**Records for this task:**
::::

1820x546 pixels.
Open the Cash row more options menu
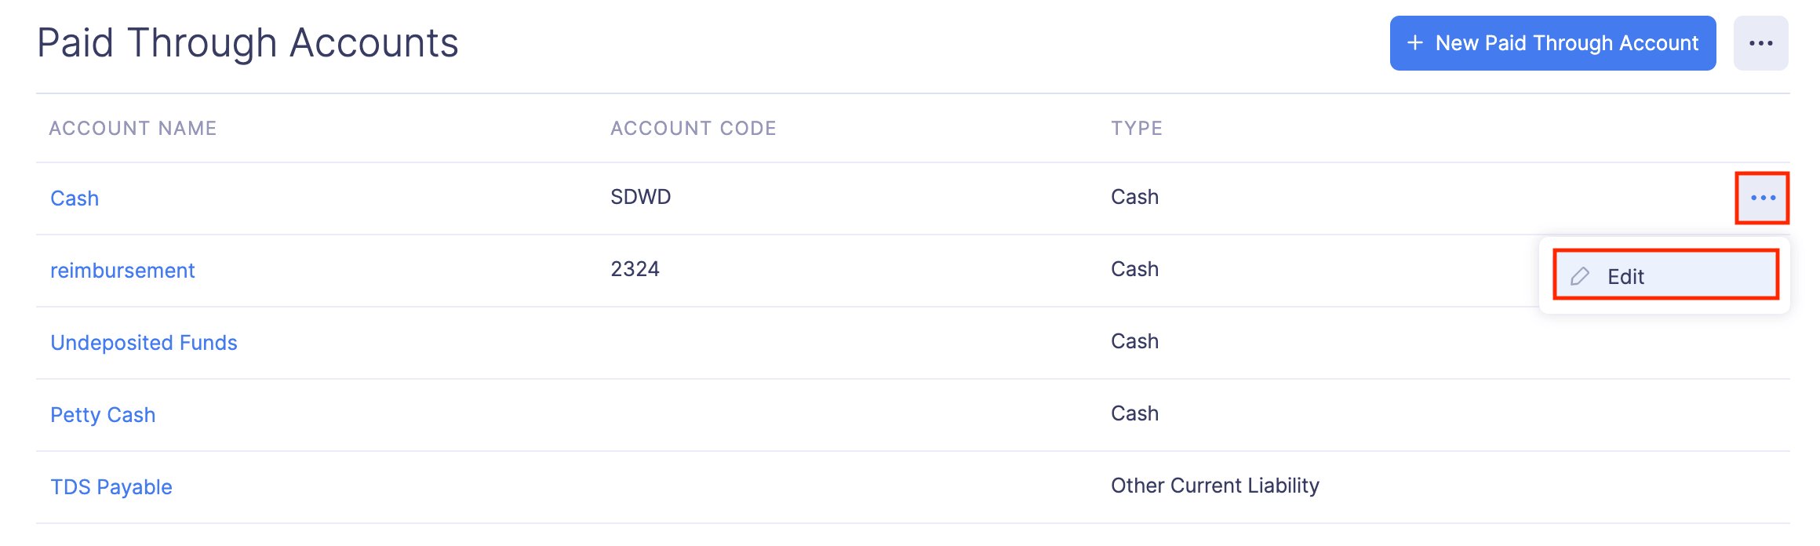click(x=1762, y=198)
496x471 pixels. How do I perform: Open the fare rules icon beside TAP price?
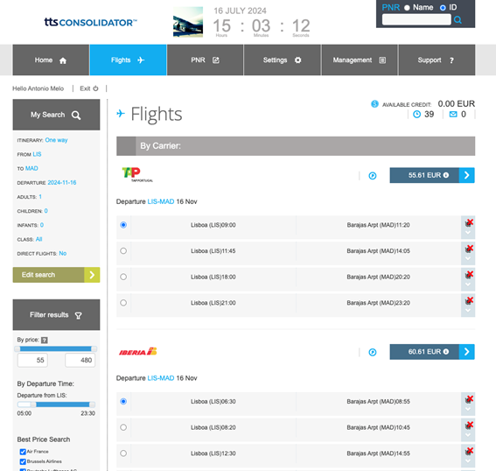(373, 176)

::::

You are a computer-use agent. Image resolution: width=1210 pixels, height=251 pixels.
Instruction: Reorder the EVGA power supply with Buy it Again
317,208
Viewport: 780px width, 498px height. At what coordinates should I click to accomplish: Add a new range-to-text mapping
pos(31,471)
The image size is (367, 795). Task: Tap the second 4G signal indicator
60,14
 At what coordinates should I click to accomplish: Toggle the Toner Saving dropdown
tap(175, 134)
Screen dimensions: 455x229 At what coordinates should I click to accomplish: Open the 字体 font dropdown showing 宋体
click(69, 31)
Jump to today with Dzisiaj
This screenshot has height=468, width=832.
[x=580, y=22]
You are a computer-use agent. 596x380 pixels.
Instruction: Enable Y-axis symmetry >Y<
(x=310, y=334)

::::

Copy each line of the listing that carries the word "agent".

**Output for this exercise:**
You are a computer-use agent. Image resolution: width=1210 pixels, height=251 pixels.
You are a computer-use agent. 596x380 pixels.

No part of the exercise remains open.